The Music of Leonard Bernstein ranks right up at the top of our Difficulty of Reproduction Scale. Do not attempt to play it using anything but than the highest quality equipment.

Unless your system is firing on all cylinders, even our hottest Hot Stamper copies — the Super Hot and White Hot pressings with the biggest, most dynamic, clearest, and least distorted sound — can have problems .

Your system should be thoroughly warmed up, your electricity should be clean and cooking, you’ve got to be using the right room treatments, and we also highly recommend using a demagnetizer such as the Walker Talisman on the record, your cables (power, interconnect and speaker) as well as the individual drivers of your speakers.

This is a record that’s going to demand a lot from the audio enthusiast, and we want to make sure that you feel you’re up to the challenge. If you don’t mind putting in a little hard work, here’s a record that will reward your time and effort many times over, and probably teach you a thing or two about tweaking your gear in the process (especially your VTA adjustment, just to pick an obvious area most audiophiles neglect).

TRACK LISTING

Side One

Overture to “Candide”
‘Times Square, 1944’ from “On the Town” 
Symphonic Suite from the film “On the Waterfront” 
Excerpts from “Fancy Free”

Side Two

Symphonic Dances from “West Side Story”

1. Prologue (Allegro Moderato)
2. “Somewhere” (Adagio)
3. Scherzo (Vivace e Leggiero)
4. Mambo (Meno Presto)
5. Cha-Cha (Andantino Con Grazia)
6. Meeting Scene (Meno Mosso)
7. “Cool”, Fugue (Allegretto)
8. Rumble (Molto Allegro)
9. Finale (Adagio)

The musical works well partly because of its potent combination of violent, energetic music, often powered by vibrant rhythms, with more reflective and indeed thoroughly romantic material. There are also elements of Latin American music.
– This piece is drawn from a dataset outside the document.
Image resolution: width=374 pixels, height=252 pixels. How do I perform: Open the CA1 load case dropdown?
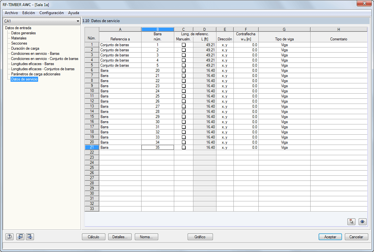(x=78, y=21)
But two other qualities mark out this amazing score. First, there’s the brilliant orchestration. Actually that for the Suite is not by Bernstein at all but by two master orchestrators, Irwin Kostal and Sid Ramin, whom he appointed to do the job of converting music composed for a pit-sized band to music designed for a huge symphony orchestra. And there are all those memorable melodies. This is a musical, and like all the best musicals it sends the listener away with the tunes buzzing in the head.

Stephen Pettitt

About Leonard Bernstein

Leonard Bernstein (August 25, 1918 – October 14, 1990) was an American composer, conductor, author, music lecturer and pianist. He was among the first conductors born and educated in the United States of America to receive worldwide acclaim. According to The New York Times, he was “one of the most prodigiously talented and successful musicians in American history.”

His fame derived from his long tenure as the music director of the New York Philharmonic, from his conducting of concerts with most of the world’s leading orchestras, and from his music for West Side Story, as well as Candide, Wonderful Town, On the Town and his own Mass.

Bernstein was also the first conductor to give numerous television lectures on classical music, starting in 1954 and continuing until his death. In addition, he was a skilled pianist, often conducting piano concertos from the keyboard.

As a composer he wrote in many styles encompassing symphonic and orchestral music, ballet, film and theatre music, choral works, opera, chamber music and pieces for the piano. Many of his works are regularly performed around the world, although none has matched the tremendous popular and commercial success of West Side Story.